PastPerfect Exporter¶
The PastPerfect Exporter is a software program that exports PastPerfect records from a Windows 10 computer and imports them into the Digital Archive as hybrid items.
This documentation is intended for PastPerfect administrators who will use the PastPerfect Exporter, and for developers who will set it up and maintain it. Technical information about the export mechanism is provided in the documentation AvantHybrid.
Periodic export¶
You should periodically export changes from your PastPerfect database to the Digital Archive.
How frequently you perform an export is up to you. You could export on a schedule such as
weekly or monthly, or you could export right after making changes.
Changes include:
- Editing existing records to change metadata
- Attaching or removing record images
- Adding new records
- Deleting records
- Enabling or disabling web export to PastPerfect Online for a record
When you disable web export for a record, the export removes it from the Digital Archive. When you enable web export for a record, the export adds it to the Digital Archive.
The export only modifies the Digital Archive. It makes no changes to your PastPerfect data.
Follow these steps to export your PastPerfect changes to the Digital Archive.
- 1 – Web Export your PastPerfect records to PastPerfect Online
- Before you export to the Digital Archive, you should synchronize your local PastPerfect data and images with your PastPerfect Online website by running the PastPerfect Web Publishing utility. If you don't do this, the Digital Archive will not be able to display images that you recently added or modified in your PastPerfect desktop installation because those images will not be accessible from PastPerfect Online. If you export a record to the Digital Archive that has never been exported to PastPerfect Online, the item's
View this item using PastPerfect Online
link in the Digital Archive will go to PastPerfect Online but no record will be found there. - 2 – Go to the folder containing the PastPerfect Exporter
-
On your PastPerfect PC or network, use Windows Explorer to navigate to the
ppExport
folder. In the example below, the folder isC:\ppExport
. - 3 – Run the PastPerfectExporter
-
Run the PastPerfect Exporter by double-clicking on
export_pp
as shown in the screenshot above. A Command Window will open as shown below. It will prompt you to type a command:- Type
export
to export your PastPerfect data to the Digital Archive - Type
dryrun
to see what would be exported, but without actually exporting anything - Type
exit
do nothing and close the window
A good practice is to first do a dry run to learn what the export is going to do, and then, if the report looks okay, do the actual export.
- Type
- 4 – Wait for the export to complete
-
How long the export takes depends on how many records you added, edited, or deleted in PastPerfect since the last export.

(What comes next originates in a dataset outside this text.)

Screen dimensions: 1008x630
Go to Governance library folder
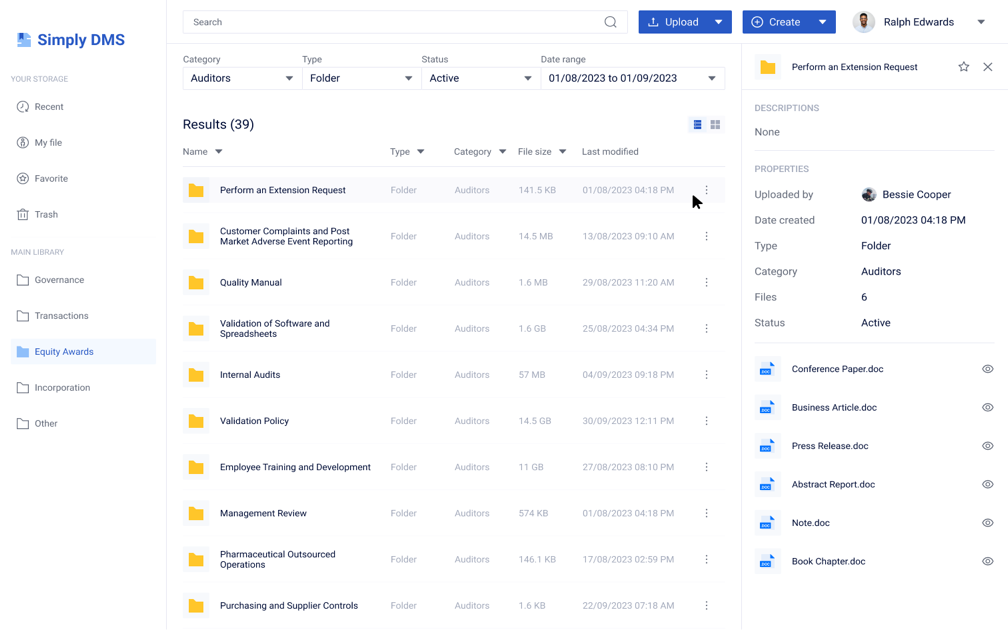pos(59,280)
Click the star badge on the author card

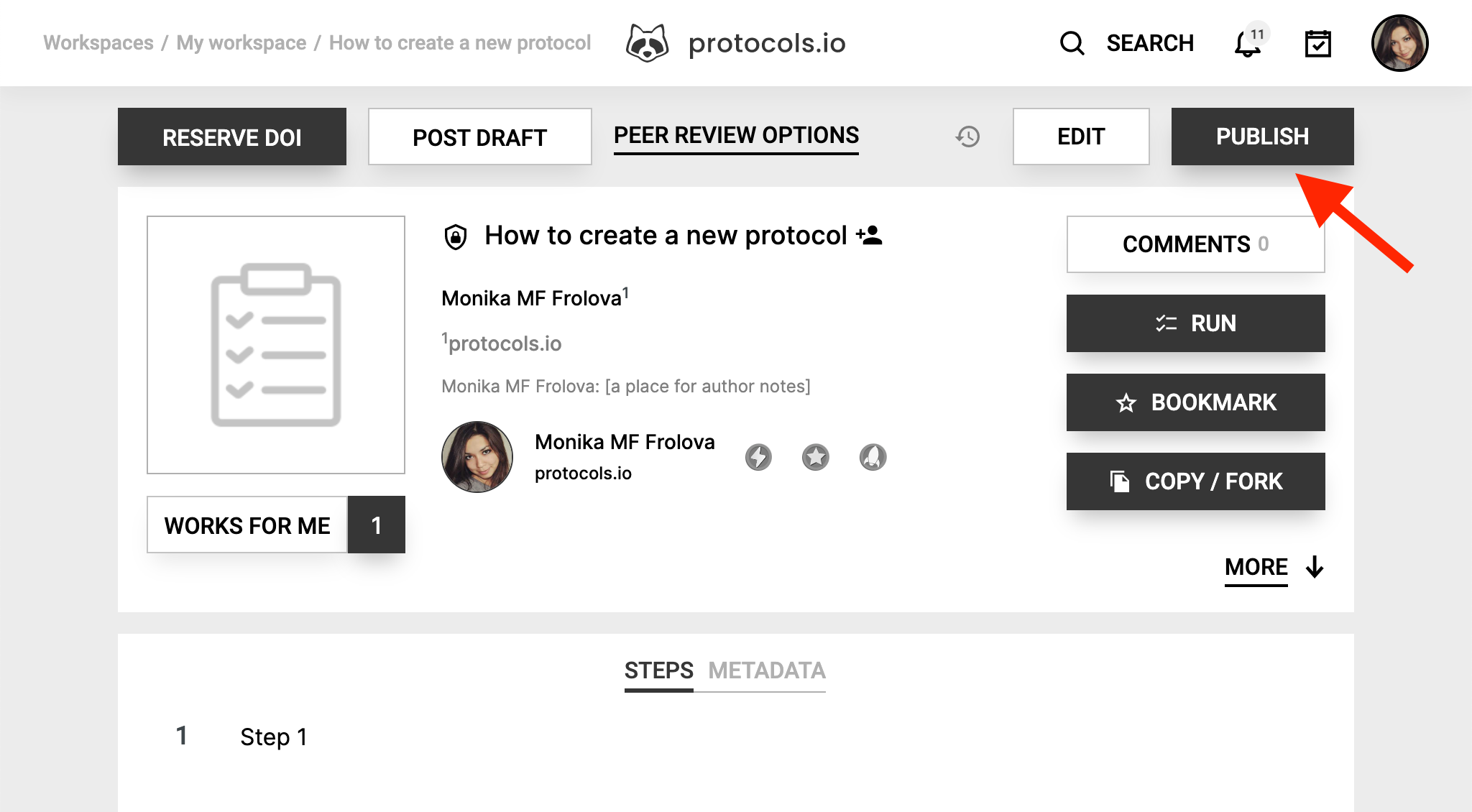pos(815,456)
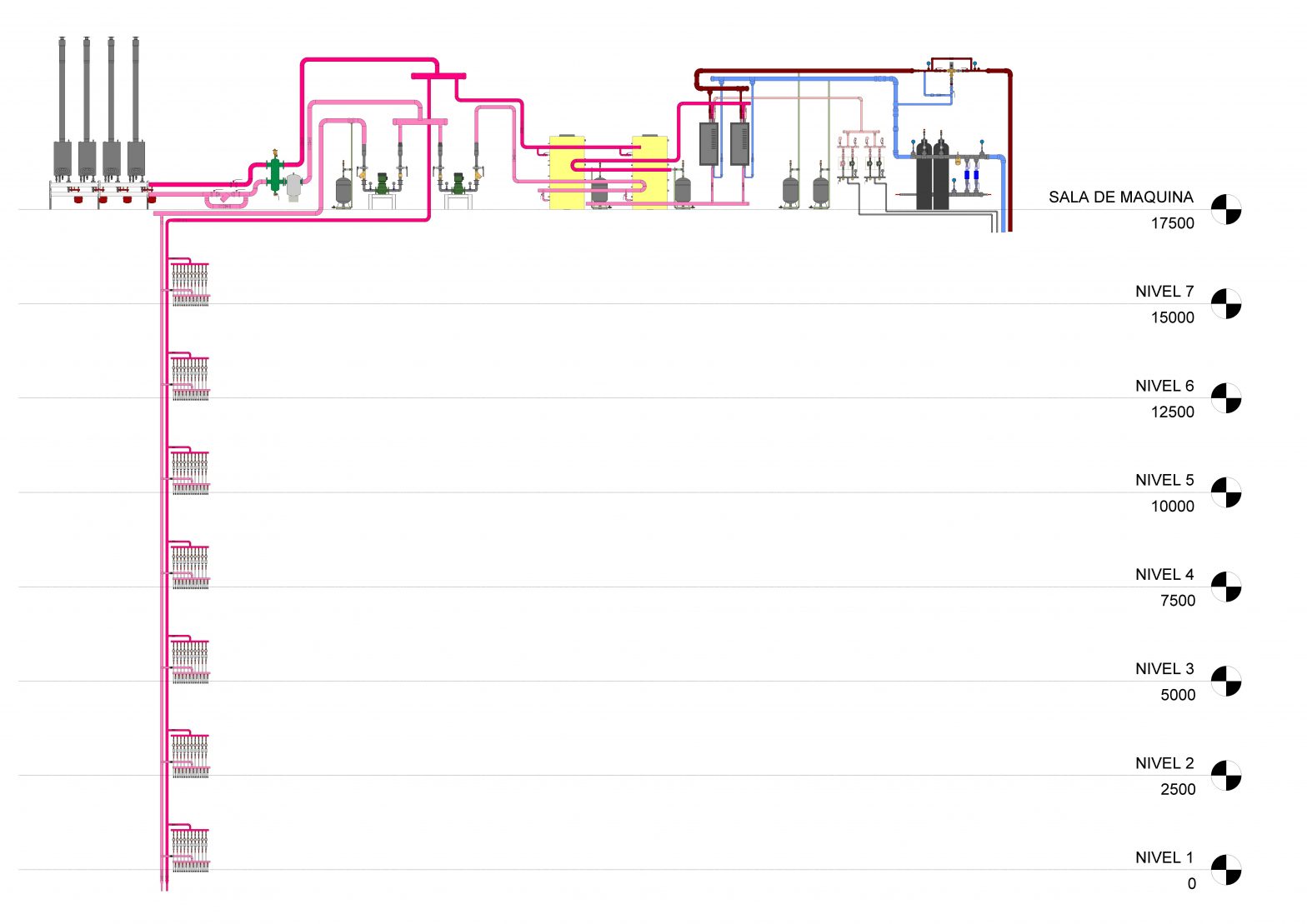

It may take only a few seconds to export a small number of records or several minutes to export many records.
If your PC loses power or the internet goes down during the export process, just start again later at step 2. The export will pickup where it left off when it was interrupted.
- 5 – Exit the Command Window
-
The export is done when the message shown below appears at the bottom of the window.
Close the window by typing
exit
and then pressing the Enter key. - 6 – Log File
- Whether you do a dry run or an export, the results are written to a log file located in the
logs
folder as shown in the screenshot for step 2 above. The log file name is the date and time when the export began. An example of a log file name is2022-03-26 02-36 PM.log
. The log file contains the same information that appeared in the command window so that you have a record of the export or dry run. If you do a lot of exports, you should occasionally delete older logs files so that thelogs
folder does not get too cluttered. - 7 – View the exported items
- Go to the Digital Archive to view the exported items.
Bad PastPerfect records¶
The export may report that a PastPerfect record was skipped for various reasons and identify the records as [No Object ID in catalog L]
. The L
at the end means that the record is in the Library catalog. A A
, O
, or P
means the Archive, Objects, or Photos catalog.
To find these bad records, go to the catalog and click the Find button. In the Instant Find section of the Find dialog, choose Object ID
as the field and erase the text area as shown by the red arrow. Then press the Find Now button to find the records in that catalog that have no Object Id. If those records have other metadata, you can fill in the Object Id, otherwise you can delete the record.
The remainder of the documentation on this page is intended for administrators and developers.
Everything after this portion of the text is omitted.